Planets' orbits are elliptical. It's a very pleasing shape.
We're made for the light of a cave and for twilight. Twilight is the time we see best. When we dim the light down, and the pupil opens, feeling comes out of the eye like touch. Then you really can feel colour, and experience it.
Each day is a different length of time and that gives a different length to the cusp between light and darkness or darkness and light.
I know that science is very interested in answers, and I'm just happy with a good question.
Nowhere in the job description of an artist is the requirement that I must validate your taste.
This idea that light plays an important part in our life is important to me.
The works of previous artists have come from their own experiences or insights but haven't given the experience itself. They had set themselves up as a sort of interpreter to the layman... Our interest is in a form where you realize that the media are just perception.
I come from a family that does not believe in art to this day. They think art is vanity.
At Roden Crater, I was interested in taking the cultural artifice of art out into the natural surround. I wanted the work to be enfolded in nature in such a way that light from the sun, moon and stars empowered the spaces. I wanted to bring culture to the natural surround as if one was designing a garden.
Drake went through my exhibition. I did meet him in Los Angeles, and he was in the spaces that I did do there, and has some images from that.

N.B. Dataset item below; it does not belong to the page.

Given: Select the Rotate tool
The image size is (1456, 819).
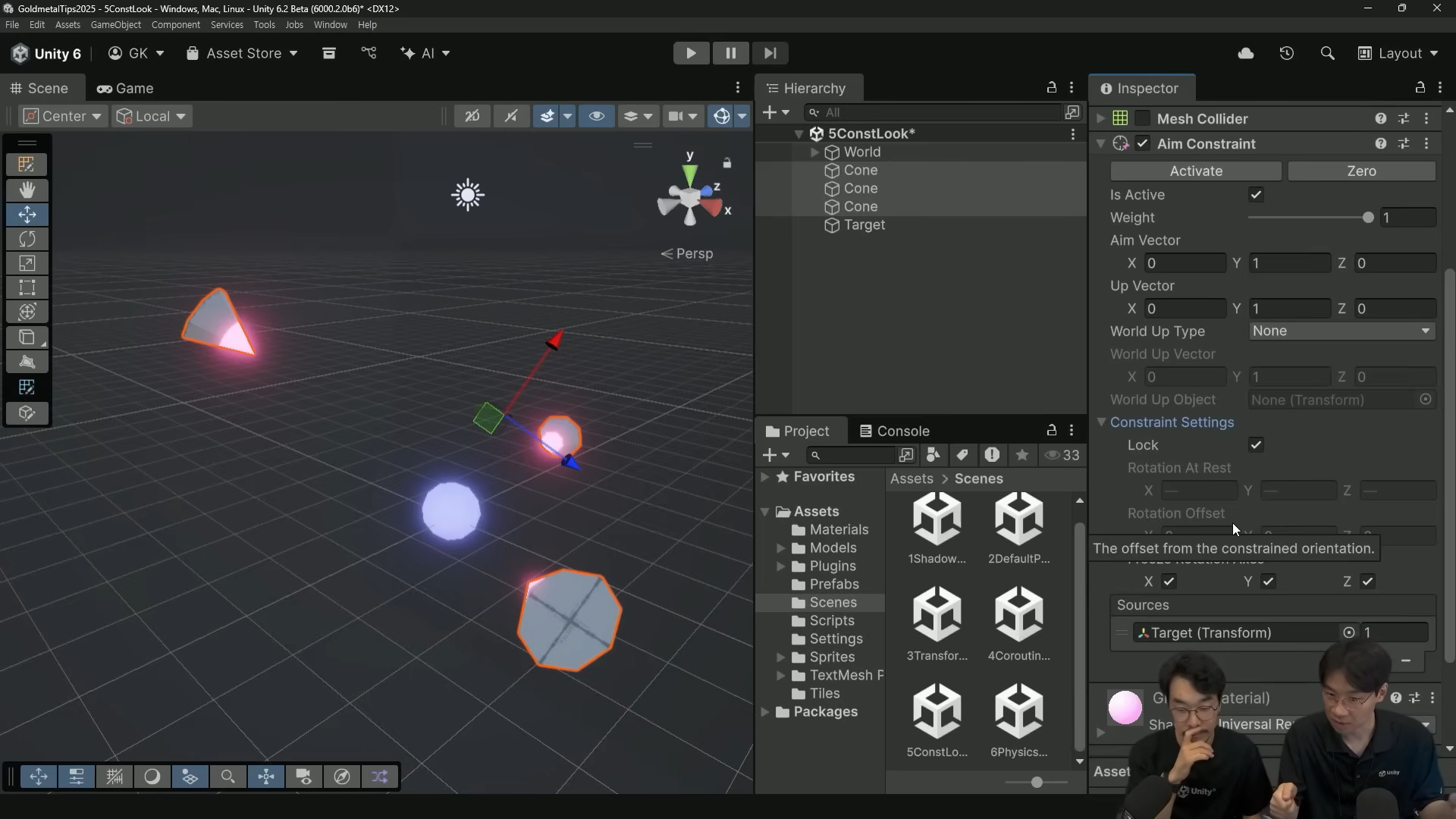Looking at the screenshot, I should 27,239.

We have spent billions to go to the moon - we go to this lesser satellite called the moon and say we are in space, but we are in space right now; we just don't feel ourselves to be in space. Some forms of art and some forms of spirituality do give us that sense.

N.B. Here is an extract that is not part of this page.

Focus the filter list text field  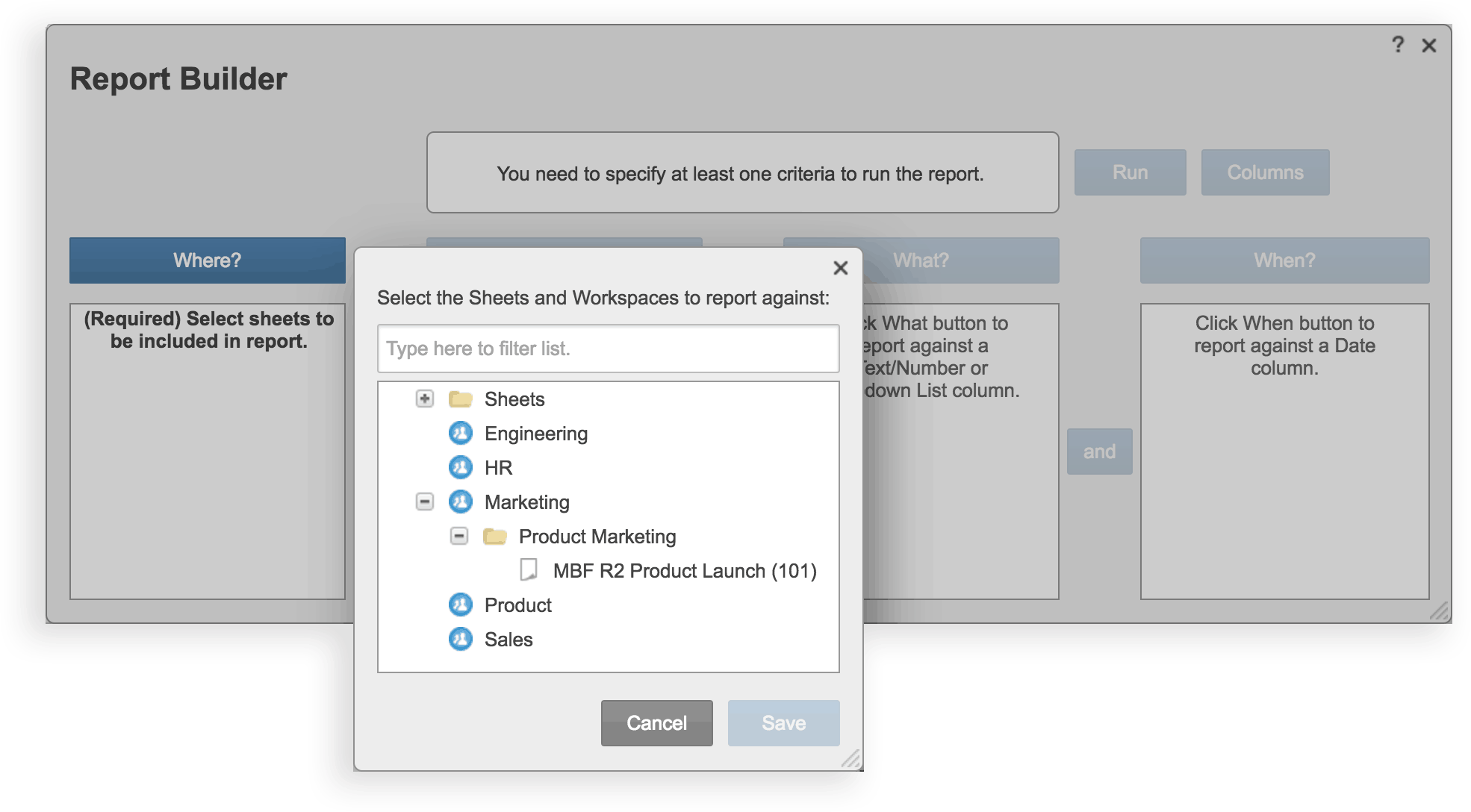(608, 349)
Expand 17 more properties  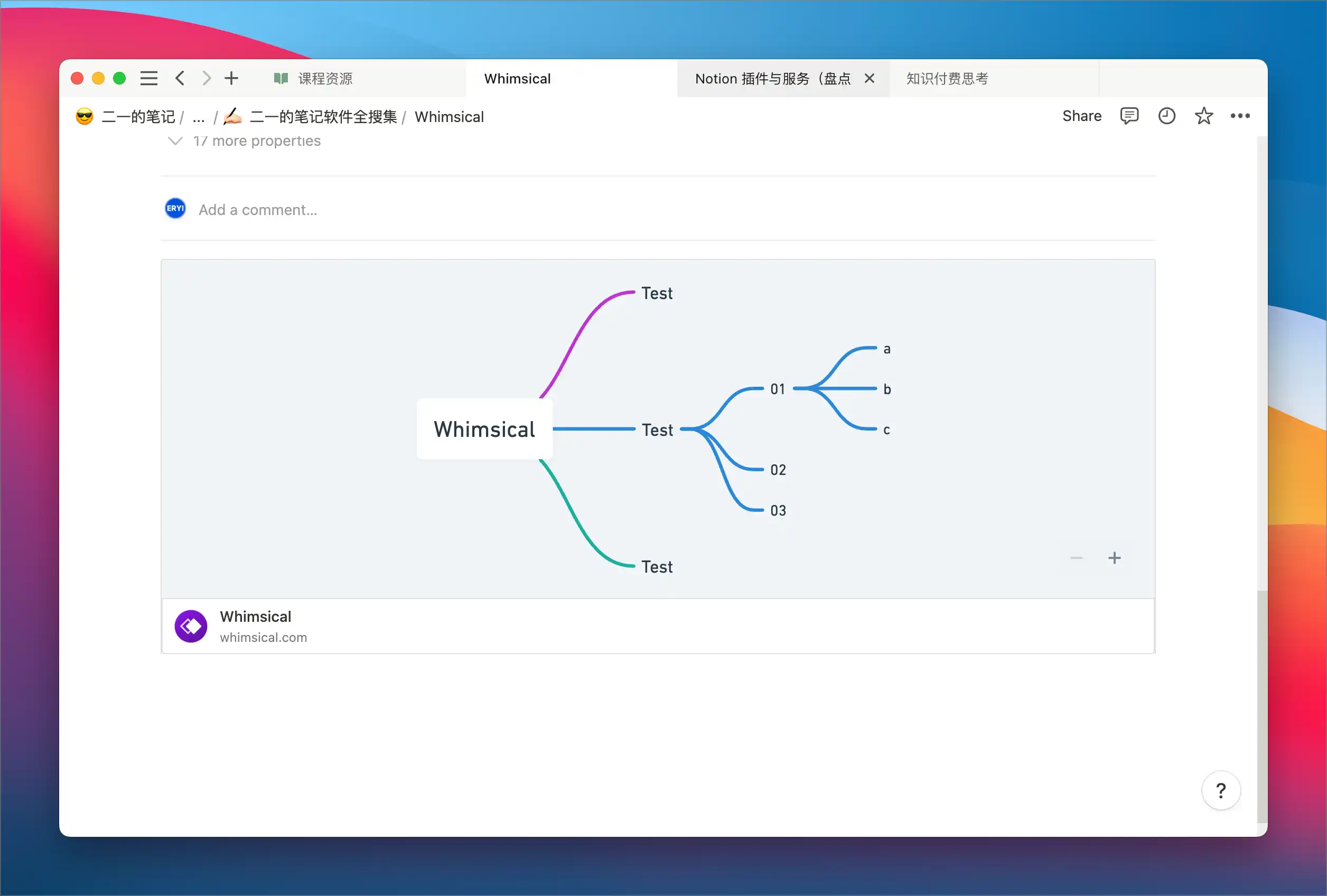tap(256, 141)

The people in L.A. do orient themselves to light. I used to call it 'Tan Fascist Culture.' Everyone there is tanned, wears dark sunglasses, looks like a movie star even when they're not.
I've always been interested in arrival, and coming to a space, and even to looking back at where you were.
We live within this reality we create, and we're quite unaware of how we create the reality.
I don't think my work is about the spiritual life, but it certainly touches on it.
I haven't been that great at attending my own openings. Still, I'm learning to enjoy this a lot more than I used to.
I wanted to deal with light directly rather than with paint.
I would describe Los Angeles as actually not having taste. In New York, there's taste. But you have to remember that taste is censorship. It's a form of restriction.
We think we receive all that we perceive, but in fact, we actually give the sky its colour.
This wonderful elixir of light is the thing that actually connects the immaterial with the material - that connects the cosmic to the plain everyday existence that we try to live in.
The wonderful thing about being an artist in L.A. is that there is no taste. There's anarchy of taste, which seems good to me.
When you sit down and see someone play at a piano, you don't think, 'Wow - what a fantastic machine.'
I want to create an atmosphere that can be consciously plumbed with seeing... like the wordless thought that comes from looking in a fire.
There's traditionally been a large disconnection in contemporary art between the audience and the artist. Generally, audiences are looking towards what they like, and I can tell you, that's the last thing on an artist's mind.
Light is a powerful substance. We have a primal connection to it. But, for something so powerful, situations for its felt presence are fragile.
Sometimes I'm kind of cranky coming to see something. I saw the Mona Lisa when it was in L.A., saw it for 13 seconds and had to move on.
The sky always seems to be out there, away from us. I like to bring it down in close contact with us, so you feel you are in it. We feel we are at the bottom of this ocean of air; we are actually on a planet.